N.Y. seals 1st state gun laws since Newtown, Conn., massacre

ALBANY, N.Y. (AP) — New York lawmakers agreed to pass the toughest gun control law in the nation and the first since the Newtown, Conn., school shooting, and now dare other states and Washington to follow.

“This is a scourge on society,” Gov. Andrew Cuomo said Monday night, six days after making gun control a centerpiece of his progressive agenda in his State of the State address. The bipartisan effort was fueled by the Newton tragedy that took the lives of 20 first graders and six educators. “At what point do you say, ‘No more innocent loss of life.’”

Sen. Jeffrey Klein, leader of the Independent Democratic Conference in the Senate, said it is landmark legislation. “This is not about taking anyone’s rights away,” said Klein, a Bronx Democrat. “It’s about a safe society … today we are setting the mark for the rest of the county to do what’s right.”

The measure, which calls for a tougher assault weapons ban and restrictions on ammunition and the sale of guns, passed the Senate 43-18 on the strength of support from Democrats, many of whom previously sponsored bills that were once blocked by Republicans. The Democrat-led Assembly gaveled out before midnight and planned to take the issue up at 10 a.m. Tuesday. It is expected to pass easily.

The governor confirmed the proposal, previously worked out in closed session, also would mandate a police registry of assault weapons, grandfathering in assault weapons already in private hands.

It would create a more powerful tool to require the reporting of mentally ill people who say they intend to use a gun illegally and would address the unsafe storage of guns, the governor confirmed.

It was agreed upon exactly a month since the Sandy Hook Elementary School tragedy.

“It is well-balanced, it protects the Second Amendment,” said Senate Republican leader Dean Skelos of Long Island. “And there is no confiscation of weapons, which was at one time being considered.

“This is going to go after those who are bringing illegal guns into the state, who are slaughtering people in New York City,” Skelos said. “This is going to put people in jail and keep people in jail who shouldn’t be out on the street in the first place.”

Sen. Andrea Stewart-Cousins of Yonkers noted most bills had been pushed by Democrats in past years, but bottled up by Republicans.

“The Senate Democrats were proud to provide the votes to make this crucial package possible,” said Stewart-Cousins, leader of the traditional Democratic conference. “The fact is, the bills passed today should have been enacted a long time ago.”

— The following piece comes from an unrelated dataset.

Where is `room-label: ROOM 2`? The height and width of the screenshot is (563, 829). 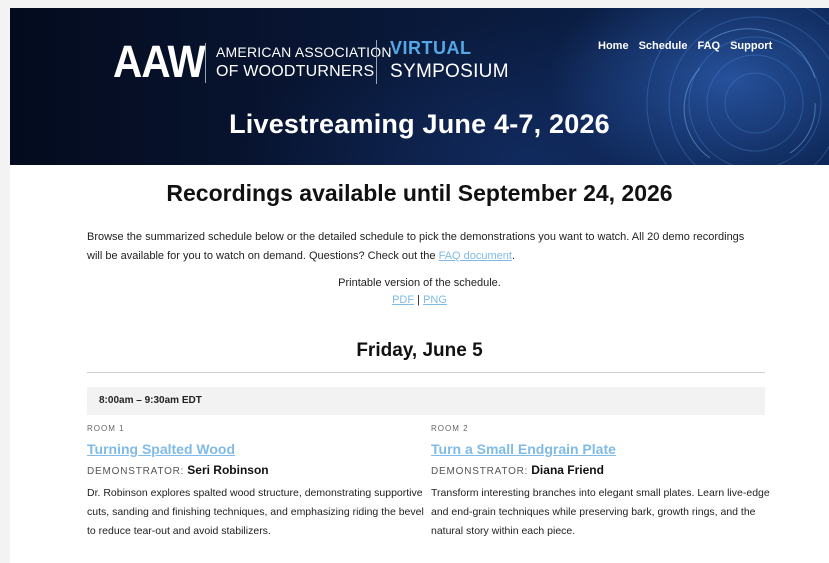 room-label: ROOM 2 is located at coordinates (450, 428).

Cuomo said he wanted quick action to avoid a run on assault weapons and ammunition as he tries to address what he estimates is about 1 million assault weapons in New York state.

Republican Sen. Greg Ball called that political opportunism in a rare criticism of the popular and powerful governor seen by his supporters as a possible candidate for president in 2016.

“We haven’t saved any lives tonight, except one: the political life of a governor who wants to be president,” said Ball who represents part of the Hudson Valley. “We have taken an entire category of firearms that are currently legal that are in the homes of law-abiding, tax paying citizens. … We are now turning those law-abiding citizens into criminals.”

Under current state law, assault weapons are defined by having two “military rifle” features spelled out in the law. The proposal would reduce that to one feature and include the popular pistol grip.